それから1週間は、私の住む町にも、普段嗅いだことのない匂いがする事があった。ハドソン川沿いの職場からは、川越しに見えるマンハッタンのタワーのあった場所から空に長く立ち上る、黒い煙がしばらく見えたことを覚えている。

19年たって、私は今もこのグランドゼロと言われる場所に、行っていない。

行っていない、と言うか行かないのだ。

 

私の街の公園には、立派なテニスコートとお手洗いがある。照明まで設置されていて、夜遅くでもテニスをする事ができる。この場所には、9月11日の事故で亡くなった男性の名前が付けられている。彼の父親が、テニスが好きだった息子を思ってそれを記憶するテニスコートを町に寄贈したのだ。

優秀な息子さんで、まだ20代、結婚もしていなかったらしい。自慢の息子さんだったと聞く。

数年前、隣町のマクドナルドの駐車場に赤のクーパーが停まっているのを見かけた。その車は、この亡くなった男性のもの。父親が10年以上たったその時も、亡くなった息子の車に乗っているという。子供を亡くして、ぶつける先のない怒りを持て余して、どう整理したらいいのかわからず、このテロが起こった原因を知りたいと中東問題に関心を寄せ、若い青年の教育に奨学金を出し、テニスが好きだった息子を思い町にテニスコートを作った、

セフテンバーイレブンが来るたびに、この父親の事を思う。

思うなどと言いながら、気持ちが申し訳なくなる。いくら思うと言っても、私には結局は他人ごとになるのだろう。当事者の本当の気持ちのどれ程を、知る事ができるだろうか…。

何かに対するリスペクトや痛みや嘆きを現わす意味の半旗。ハーフスタッフとかハーフダウンとか、色々言われる。

9月11日は、いつもの旗がポールの半分の位置に降ろされている。

9月11日の式典の模様を映すアメリカABCテレビの画面。

いつもなら、仕事に出るのでテレビで流れる9月11日の式典は最後まで見た事がなかったけど、今年は家に居るので、最後まで見ることに。

8時46分に1分の黙祷が捧げられ、それからすぐに犠牲者の名前の読み上げが始まる。

日本人の名前も出てくる。名前を読み上げる時は、画面にその方の名前と写真も出る。すべての犠牲者の名前を読み終わったのが12時3分で3時間以上かかったことになる。
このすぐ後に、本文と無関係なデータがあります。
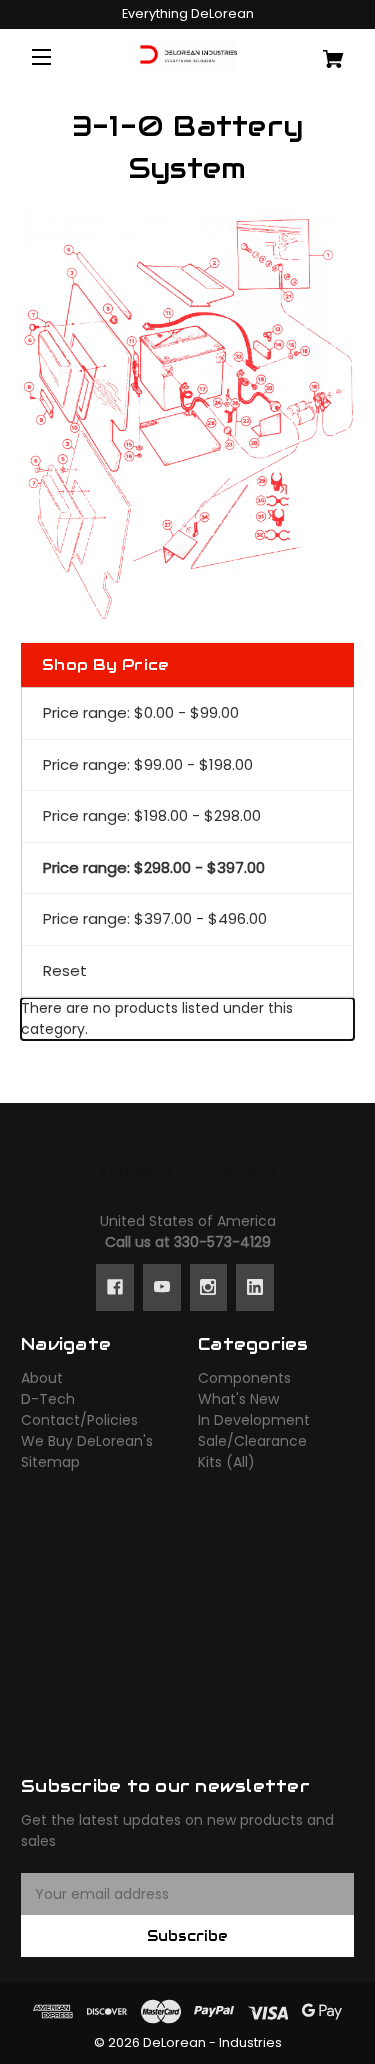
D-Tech (48, 1399)
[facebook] (115, 1287)
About (42, 1378)
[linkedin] (255, 1287)
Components (244, 1378)
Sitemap (50, 1462)
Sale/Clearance (252, 1441)
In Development (254, 1420)
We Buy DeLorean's (87, 1441)
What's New (238, 1399)
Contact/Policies (79, 1420)
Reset (65, 970)
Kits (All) (226, 1462)
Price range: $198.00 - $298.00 (152, 815)
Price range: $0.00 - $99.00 (141, 712)
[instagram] (208, 1287)
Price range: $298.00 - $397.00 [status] (154, 867)
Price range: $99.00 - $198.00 (148, 764)
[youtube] (162, 1287)
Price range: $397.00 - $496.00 (155, 918)
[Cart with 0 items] (326, 51)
未だ3分の1、1000人以上の方の身元の確認ができていないとの事だ。

9月11日はワールドトレードセンターに2機突っ込んだだけではなく、ワシントンのペンタゴンに1機、ペンシルバニアに1機が落ちている。ペンシルバニアの飛行機は、ワシントンまで飛ばす予定だったものを、ハイジャックに気づいた乗客たちが犯人を襲い、ペンシルバニアの原っぱに落ち、犠牲を最低限に(乗客だけ)抑えたと言う事で、この事は映画にもなっている。(ユナイテッド93)

 

アメリカに暮らす人間にとって、とりわけ、

このあたりに暮らす者にとって、

9月11日は普通ではない日、

もう19年が過ぎることになる。